TASK DIRECTIONS: Transcribe every line of the records verbatim.

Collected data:
+ + + +
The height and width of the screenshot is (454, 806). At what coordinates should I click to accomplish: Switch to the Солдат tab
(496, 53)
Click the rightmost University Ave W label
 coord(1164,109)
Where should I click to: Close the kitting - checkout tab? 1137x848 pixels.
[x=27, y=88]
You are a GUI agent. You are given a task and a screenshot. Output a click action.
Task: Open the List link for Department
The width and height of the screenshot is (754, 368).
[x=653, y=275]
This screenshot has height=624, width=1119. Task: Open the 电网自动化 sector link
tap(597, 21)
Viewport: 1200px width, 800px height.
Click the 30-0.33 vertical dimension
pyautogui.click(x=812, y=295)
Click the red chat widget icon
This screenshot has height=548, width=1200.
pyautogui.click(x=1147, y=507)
+ + + +
RESPONSE TO THE TASK:
The height and width of the screenshot is (454, 806). At what coordinates should I click to accomplish: Switch to the Солдат tab
(496, 53)
Click the rightmost University Ave W label
 coord(1164,109)
Where should I click to: Close the kitting - checkout tab? 1137x848 pixels.
[x=27, y=88]
You are a GUI agent. You are given a task and a screenshot. Output a click action.
Task: Open the List link for Department
The width and height of the screenshot is (754, 368).
[x=653, y=275]
This screenshot has height=624, width=1119. Task: Open the 电网自动化 sector link
tap(597, 21)
Viewport: 1200px width, 800px height.
Click the 30-0.33 vertical dimension
pyautogui.click(x=812, y=295)
Click the red chat widget icon
This screenshot has height=548, width=1200.
pyautogui.click(x=1147, y=507)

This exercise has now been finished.